Clonal chromosomal abnormalities in osteofibrous dysplasia. Implications for histopathogenesis and its relationship with adamantinoma

J A Bridge, A Dembinski, J DeBoer, J Travis, J R Neff
Cancer 1994 March 15, 73 (6): 1746-52

BACKGROUND: The pathogenesis of osteofibrous dysplasia, a rare fibroosseous lesion occurring almost exclusively in the tibia of children younger than 10 years of age, is not known. One theory is that osteofibrous dysplasia results from excessive resorption of bone with fibrous repair of the defect. Alternatively, osteofibrous dysplasia has been considered a congenital lesion or a variant of fibrous dysplasia. It has been hypothesized that osteofibrous dysplasia is a secondary reactive process to adamantinoma. Cytogenetic analysis is one form of investigation that has been instrumental in determining the origin of many disorders.

METHODS: Short-term cultures of two separate osteofibrous dysplasia specimens (approximately 1 year apart) from the tibia of an 11-year-old boy and 2 separate specimens (approximately 2 years apart) from the tibia of a 16-year-old boy were cytogenetically examined using standard procedures. Additionally, fluorescence in situ hybridization (FISH) studies were performed on uncultured cells of both specimens of the first patient using an alpha-satellite probe for chromosome 12.

RESULTS: Cytogenetic and FISH analysis revealed trisomy 12 in both specimens of the first patient. Trisomy for chromosomes 7, 8, and 22 was seen in both specimens of the second patient.

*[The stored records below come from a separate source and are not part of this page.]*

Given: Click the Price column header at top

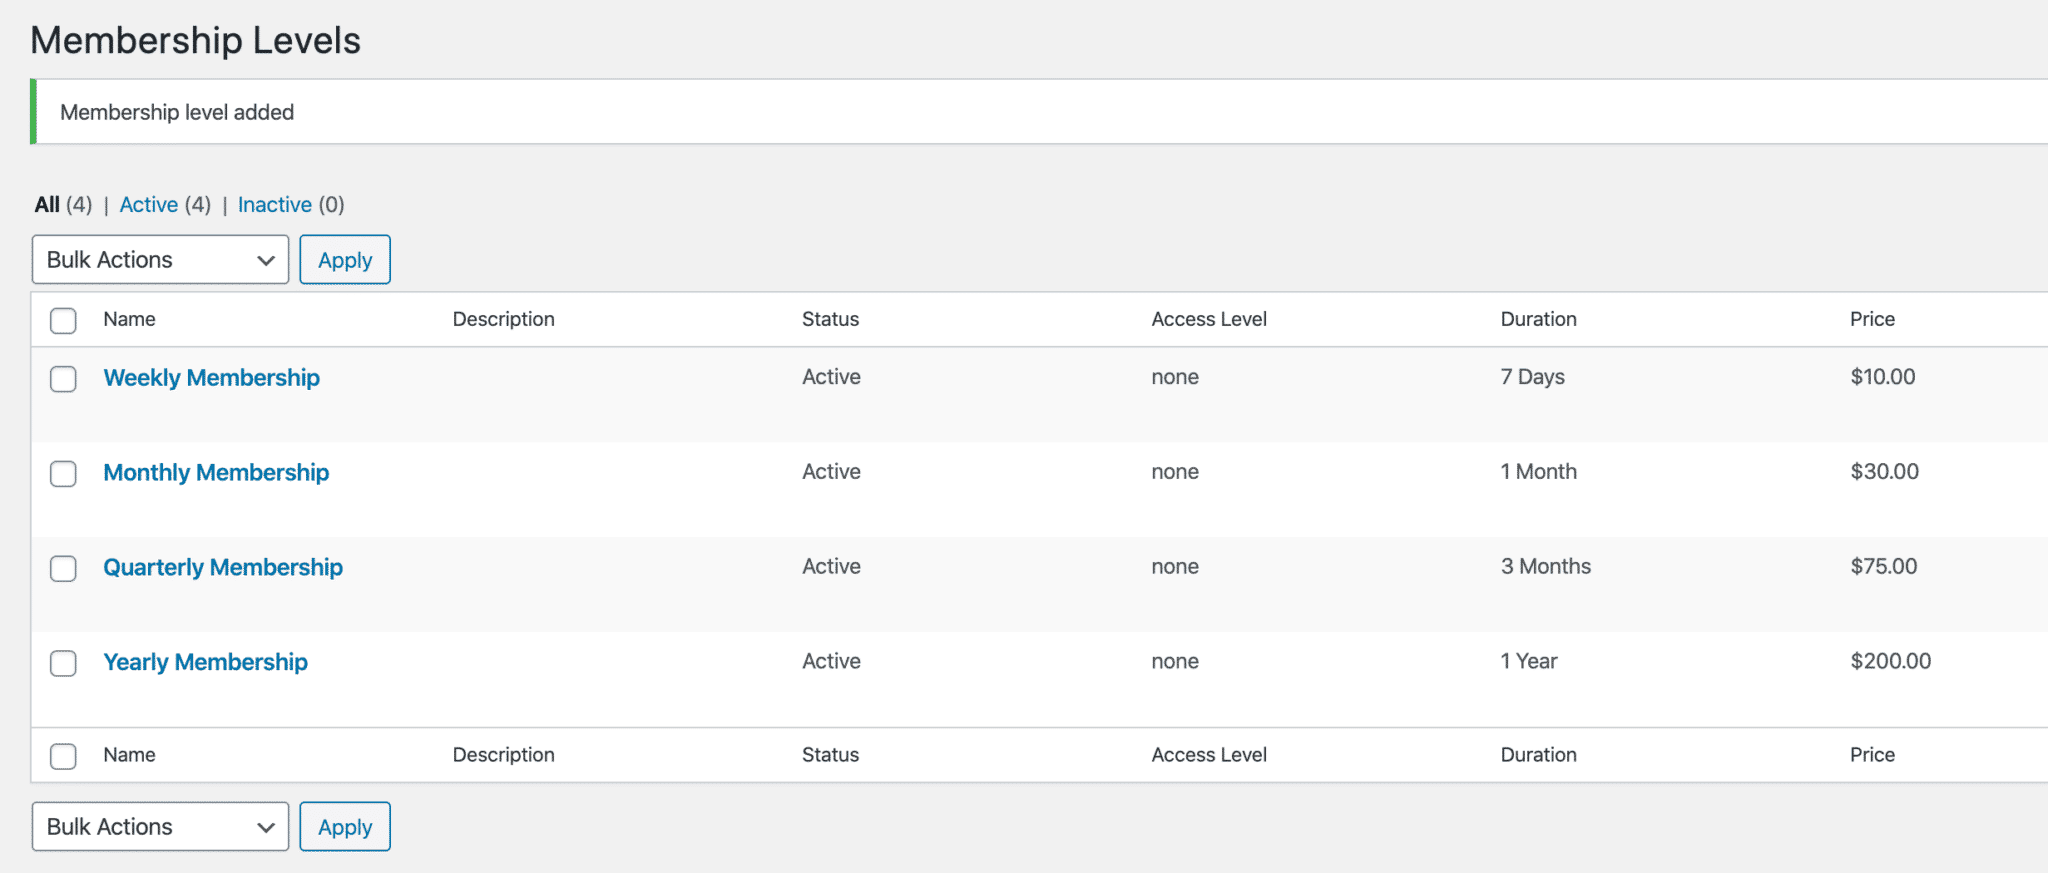Looking at the screenshot, I should point(1872,319).
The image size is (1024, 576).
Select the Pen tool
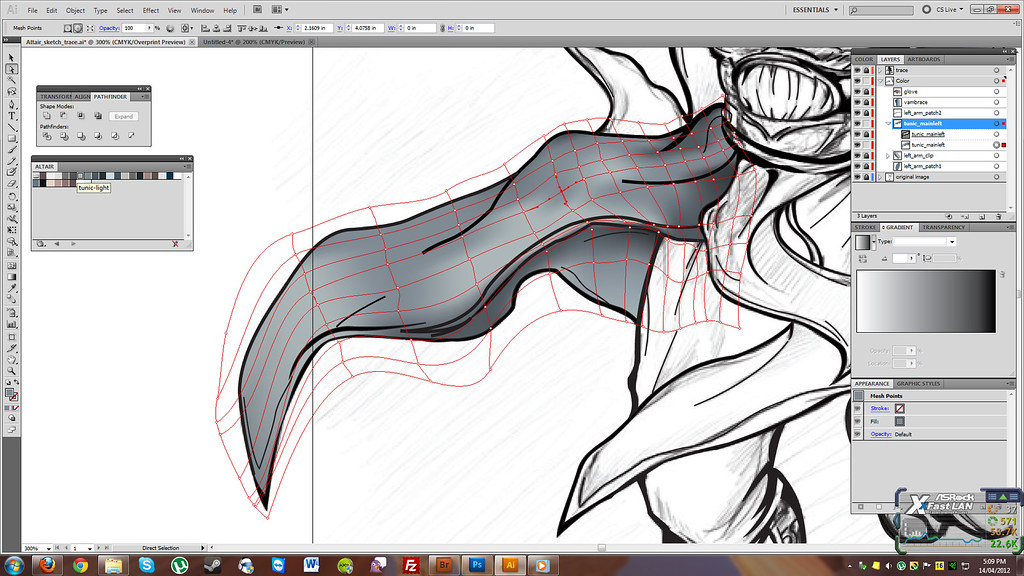click(x=11, y=104)
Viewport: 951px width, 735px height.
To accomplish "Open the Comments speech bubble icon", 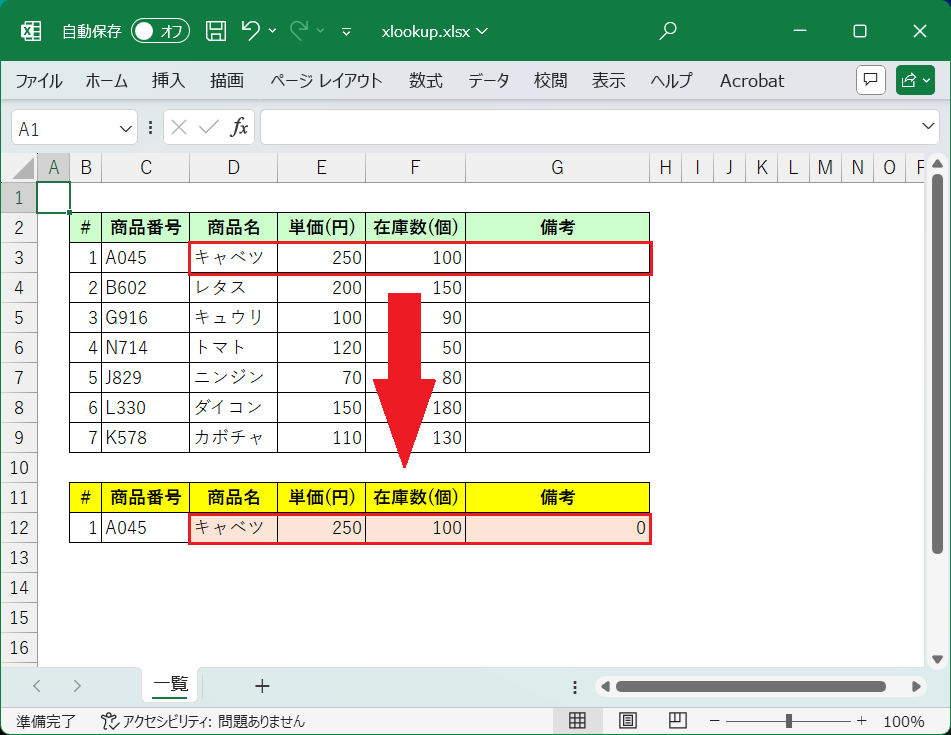I will coord(871,81).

CONCLUSIONS: Osteofibrous dysplasia has not previously been subjected to cytogenetic analysis. Trisomy 7 and 12, however, have been reported in a clonally aberrant adamantinoma, potentially providing further support for a relationship between these two lesions. Most importantly, these findings demonstrate a clonal and possibly neoplastic origin for osteofibrous dysplasia of long bone.